Sacrilego o troppo devoto?

chiesa-dell'addolorata-racaleRacale. Una “bravata”, un atto di vandalismo spinto, un eccesso di devozione? Chi sa che cosa c’è dietro il furto del reliquiario  contenente un frammento osseo di S. Luigi, custodito nella teca del santo nella chiesa dell’Addolorata (foto). Di certo il reliquario non c’è più e il furto ha destato sconcerto nei fedeli.  Al di là dell’aspetto devozionale,  non risulta che l’oggetto possa avere un rilevante valore commerciale tale da indurre  qualcuno ad impossessarsene. A meno che non ci sia dietro tutto un mercato che riguardi gli oggetti ritenuti sacri.

Qualunque sia stato il movente che ha spinto la mano del ladro a rubare il reliquario, una cosa è certa, non ha avuto difficoltà perché la teca in cui è custodita la statua, non essendo blindata, si può aprire facilmente. Ad accorgersi del furto è stato il parroco don Tommaso Rizzello  che il 1° novembre ha comunicato il fatto ai fedeli durante l’omelia della messa di Ognissanti.

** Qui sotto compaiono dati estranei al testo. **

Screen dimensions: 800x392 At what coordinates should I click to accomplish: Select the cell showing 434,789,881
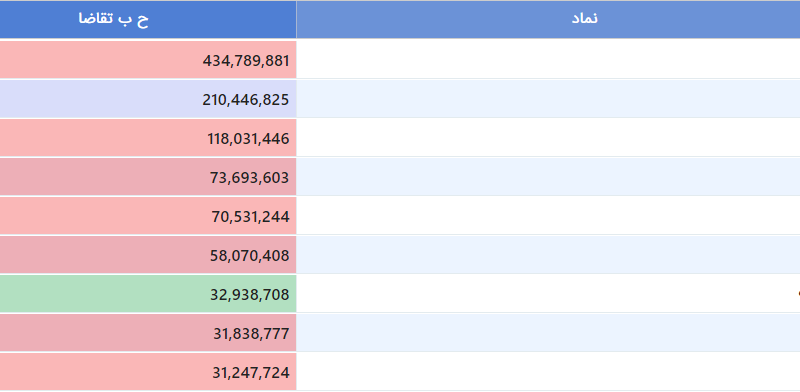pyautogui.click(x=148, y=60)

Succede ogni tanto che sono prese di mira le statue di Santi e Madonne ma per impossessarsi dei gioielli o oggetti preziosi che a volte le ornano.  Di solito le reliquie non sono tenute in gran conto dai ladri  a meno che non siano contenute in teche preziose da rivendere nel mercato dell’antiquariato. Oppure, ad essere ottimisti, si può pensare ad un ladro sì, ma particolare, uno che voleva la protezione di S. Luigi tutta per sé senza condividerla con gli altri fedeli.